Mais le plus important était de montrer au monde que les Etats-Unis étaient de retour sur la scène internationale sur le registre des droits de l’Homme et sur celui de la défense des démocraties en danger, terrain qu’avait complètement abandonné Donald Trump, sujet sur lequel l’Europe ne peut faire cavalier seul tant sa situation de vulnérabilité et de division est patente.
La réunion de l’OTAN a été l’occasion pour Joe Biden de réaffirmer son attachement au lien transatlantique et à la totale solidarité avec les pays membres, notamment à l’article 5 du traité qui sanctuarise cette solidarité en cas d’attaque d’un pays membre de l’OTAN par un pays ennemi. Donald Trump avait été sur ce point d’une ambiguïté dévastatrice. Il n’en demeure pas moins que des questions sensibles existent : le retrait unilatéral des troupes américaines en Afghanistan n’est pas remis en cause alors que cela va sans aucun doute créer un chaos monstre. La réintégration dans l’accord sur le nucléaire iranien n’est absolument pas acquise, car il en va de la sécurité de la région, notamment en ce qui concerne Israël qui vient de changer de premier ministre et gouvernement. Mais les dirigeants européens sont sortis rassérénés de cette rencontre même si l’objectif qu’ils consacrent 2% au moins de leur PIB à leur défense reste une exigence de la part des Etats-Unis.
Comment Biden a « jaugé » Poutine
Enfin, last but not least, la rencontre Biden-Poutine a été l’épicentre de cette tournée européenne à Genève, dans une ville complètement bouclée.

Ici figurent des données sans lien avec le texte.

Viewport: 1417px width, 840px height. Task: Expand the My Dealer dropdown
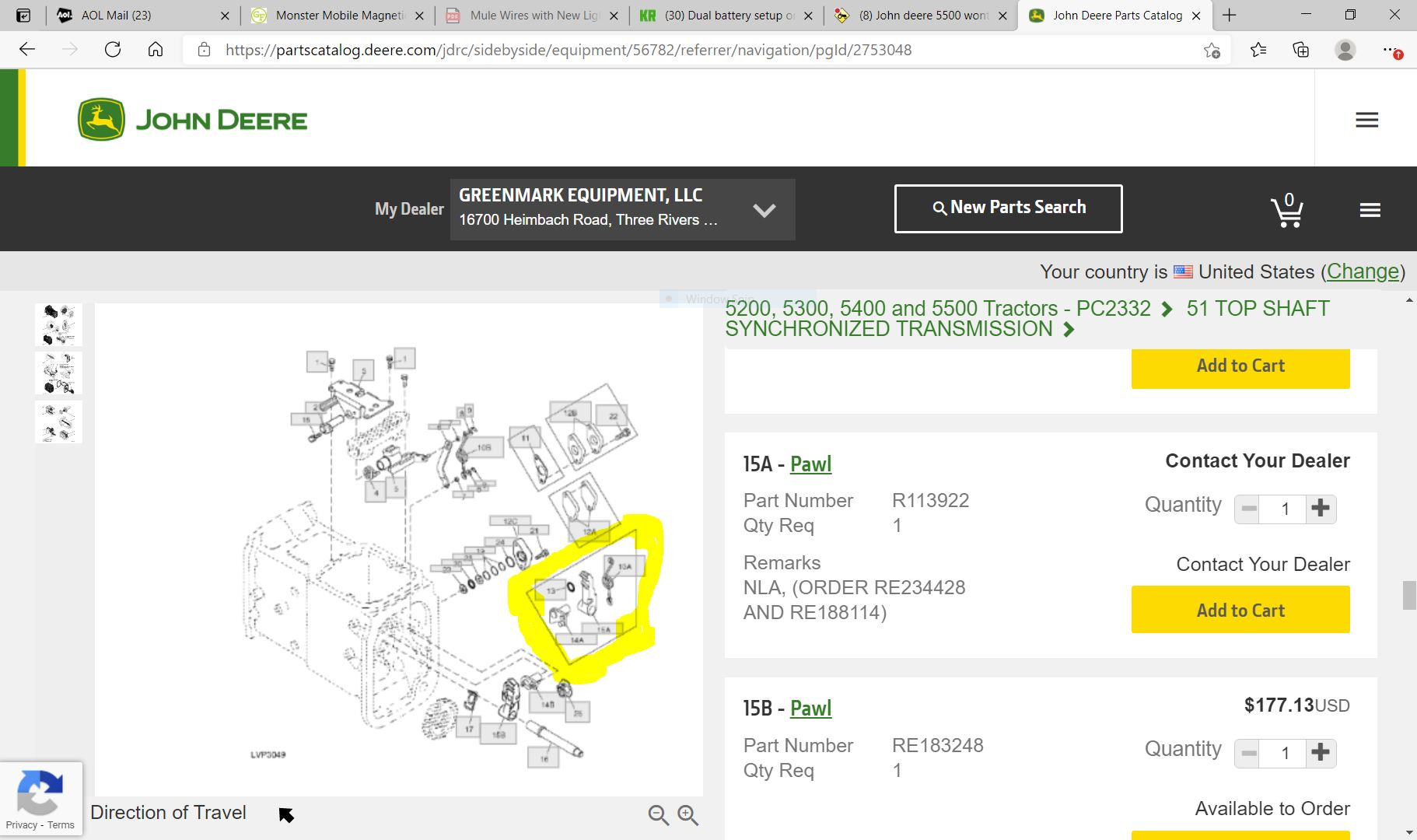pos(764,210)
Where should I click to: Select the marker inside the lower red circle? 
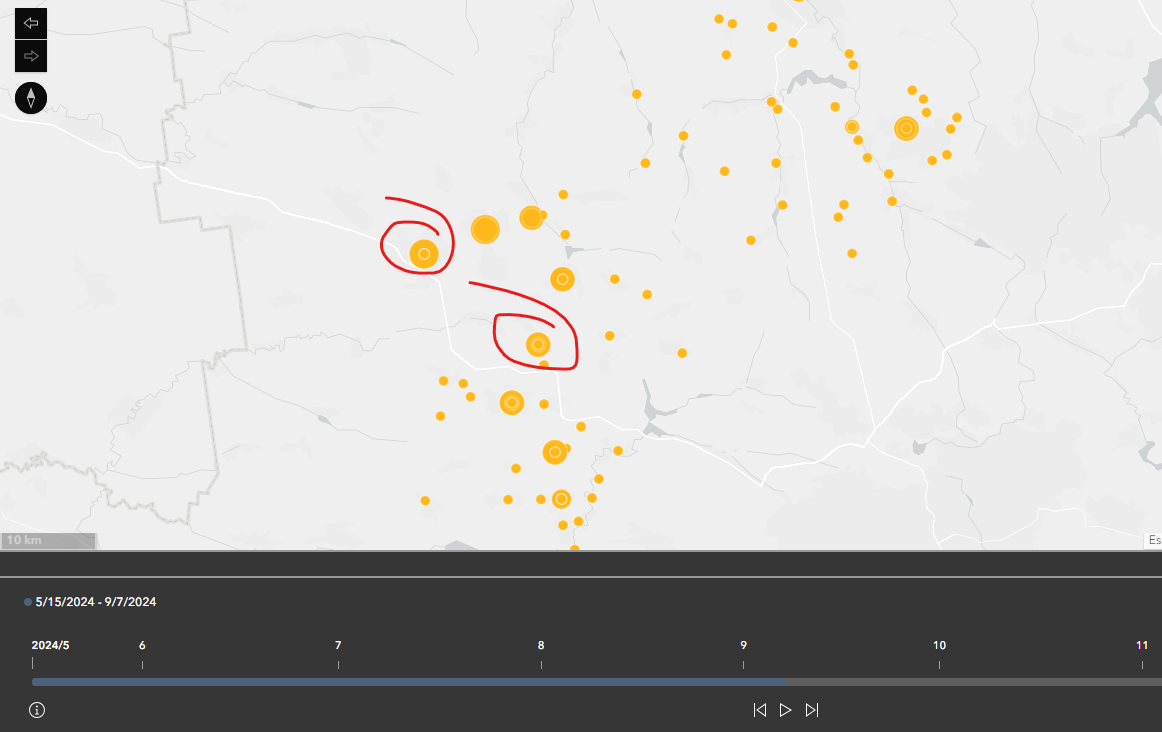[538, 344]
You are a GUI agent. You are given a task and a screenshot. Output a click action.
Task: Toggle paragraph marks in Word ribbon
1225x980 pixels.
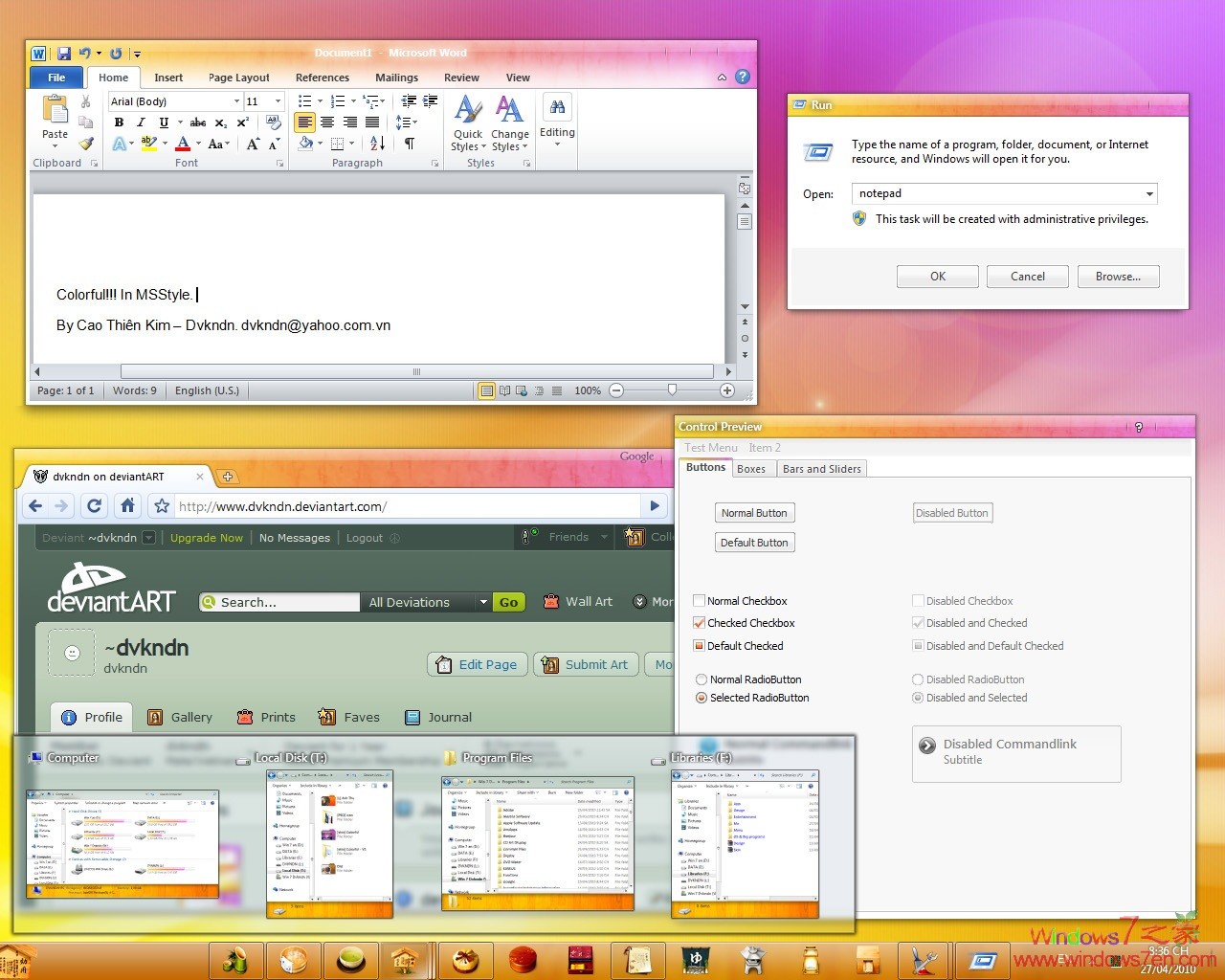[410, 144]
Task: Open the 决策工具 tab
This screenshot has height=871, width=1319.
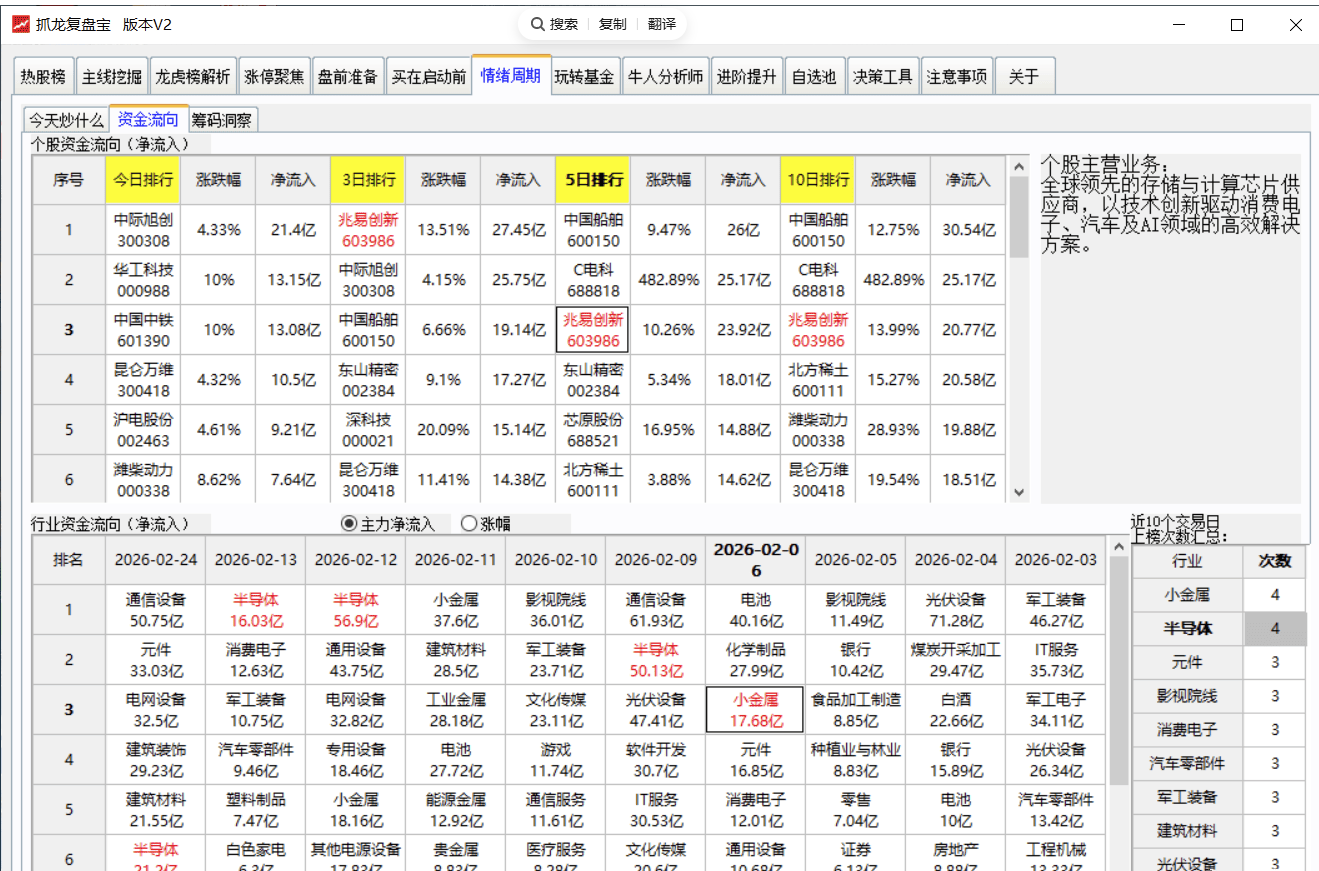Action: [883, 77]
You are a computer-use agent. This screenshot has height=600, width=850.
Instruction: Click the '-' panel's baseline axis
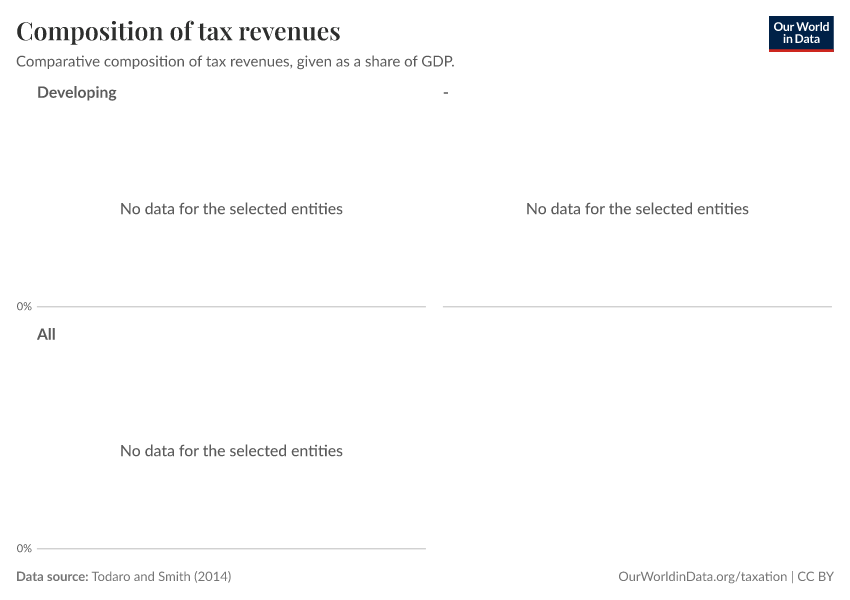pos(637,306)
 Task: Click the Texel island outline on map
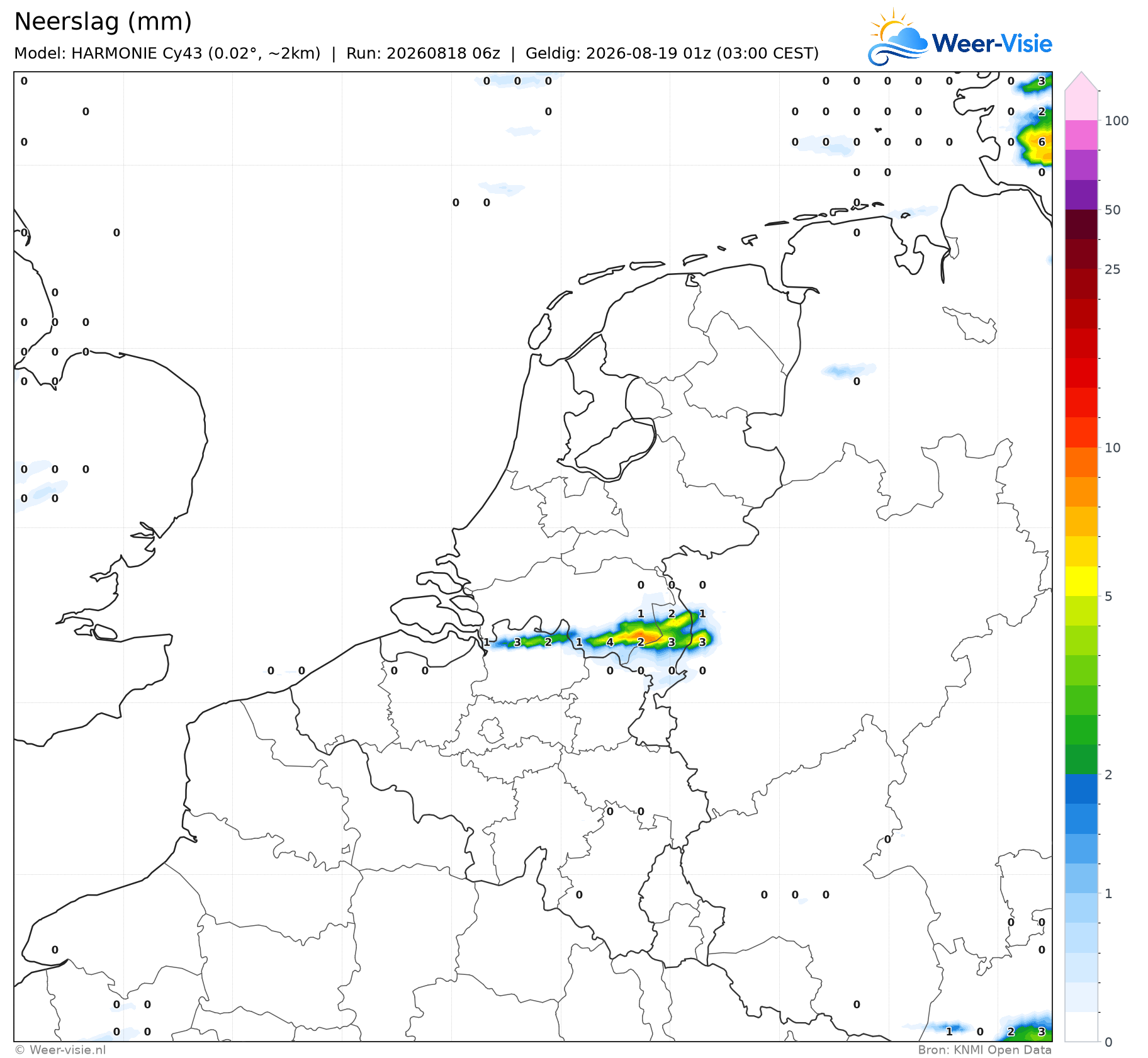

Joe Biden a déclaré, en partant, « j’ai fait ce pourquoi j’étais venu » d’une façon on ne peut plus synthétique mais révélatrice d’un président aguerri aux arcanes de la négociation et des rapports de force.
Il a d’abord voulu tester Vladimir Poutine, son état d’esprit, ses éventuelles vulnérabilités. Le dirigeant russe, qui apparaît intransigeant et fort, présente tout de même des faiblesses et il en est conscient. Son pouvoir toujours aussi solide en apparence, commence à vaciller. Ses menaces et intimidations de l’Occident ont eu des effets dévastateurs aussi. Le président américain, qui s’est entretenu en comité restreint avec le président russe pendant une heure trente, accompagnés de leurs ministres des affaires étrangères respectifs, puis en formation élargie avec leurs conseillers, se sont jaugés.
Joe Biden voulait savoir jusqu’où irait le président russe dans sa politique d’intimidation ; le président américain a fait preuve d’une grande fermeté et a clairement mis en garde Vladimir Poutine sur plusieurs dossiers : les cyberattaques ne seront plus tolérées et, en mains propres, il lui a donné une liste d’une quinzaine d’entités à ne pas toucher, faute de quoi la riposte américaine est annoncée comme terrible, soit la mise en œuvre d’une sorte de dissuasion nucléaire appliquée au numérique. Le président russe semble avoir compris l’ampleur de la mise en garde. Sur l’Ukraine, Joe Biden a tenu le même langage selon lequel toute agression ou nouvelle étape dans l’annexion entraînera une riposte des Etats-Unis, y compris sur le plan militaire. La détermination du président américain a eu son effet. La comparaison ridicule faite par Vladimir Poutine entre l’incarcération de l’opposant Alexeï Navalny et celle des émeutiers du Capitole le 6 janvier 2021, a montré les limites des capacités de manipulation du président russe qui semble avoir été fragilisé lors de cette rencontre au vu de la détermination de Joe Biden.
Une réussite à confirmer pour Joe Biden
Si les échanges de prisonniers ont été évoqués, il conviendra de voir à l’avenir si une avancée confirme ce premier pas. La libération de deux américains serait un geste de nature à apaiser les tensions de même que l’a été la décision de réadmettre immédiatement les ambassadeurs respectifs des deux pays à Washington et Moscou.
Ces sommets ont aussi démontré que, sans l’appui des Etats-Unis, l’Europe est impuissante. A voir la façon dont le président américain a été accueilli, il est permis de constater que la défense européenne autonome n’est pas pour demain et que si l’Europe est incontestablement une puissance économique elle reste encore un nain politique dont ni la Russie ni la Chine ne semblent faire grand cas lorsqu’il s’agit de la menacer.
Rentré à Washington dès la fin de sa rencontre avec Vladimir Poutine, Joe Biden pouvait donc dresser un bilan nettement positif pour son pays. Le contrat « America is back » a été rempli, pour l’heure.